*** EXCERPTED PASSAGE ***

Catholic Charities of Tennessee has partnered with the nonprofit World Central Kitchen to address two pressing problems: providing meals to people in need because of the March tornadoes and the COVID-19 pandemic, and helping restaurants keep their workers employed.
“This is an incredible program that is a win-win for many, and we’re thrilled to partner with World Central Kitchen,” said Judy K. Orr, executive director of Catholic Charities.
World Central Kitchen was founded by chef José Andrés in the wake of the 2010 earthquake that devastated Haiti. Since then, World Central Kitchen has organized teams of chefs to set up shop and serve restaurant quality meals in places around the world when natural disasters strike.
But the COVID-19 pandemic posed new problems, explained Whitney Pastorek, the Nashville project lead for World Central Kitchen: “Lots of people hungry, lots of restaurants shut down.”
World Central Kitchen established the Chefs for America program to address those problems by paying restaurants to provide fresh-cooked, quality meals for the hungry, allowing the restaurant workers to continue working. The restaurants receive $10 per meal, which enables the restaurants to keep their staff on the job and off unemployment, Pastorek said.
Nationally, more than 2,300 restaurants are participating and have prepared more than 20 million meals. In Nashville, three restaurants and a food truck are participating in the program, providing about 2,500 meals a week.

*** End of EXCERPTED PASSAGE ***
*** DATA EXCERPT ***

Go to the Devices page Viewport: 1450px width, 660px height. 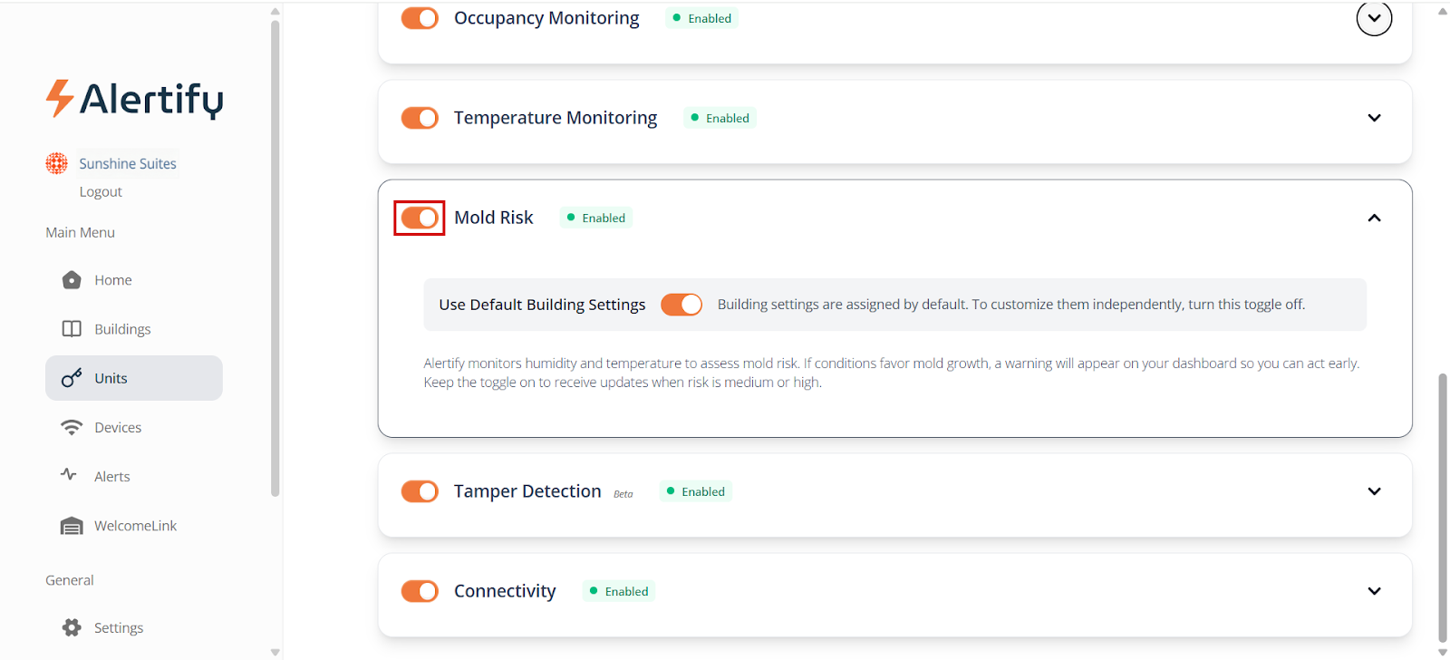pos(118,428)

*** End of DATA EXCERPT ***

REQUIRED WORK =>
From the article on the Catholic Charities partnership with World Central Kitchen, set down word for word the part that opens with the words containing "World Central Kitchen established" and closes with "meals a week.".

RESULT =>
World Central Kitchen established the Chefs for America program to address those problems by paying restaurants to provide fresh-cooked, quality meals for the hungry, allowing the restaurant workers to continue working. The restaurants receive $10 per meal, which enables the restaurants to keep their staff on the job and off unemployment, Pastorek said.
Nationally, more than 2,300 restaurants are participating and have prepared more than 20 million meals. In Nashville, three restaurants and a food truck are participating in the program, providing about 2,500 meals a week.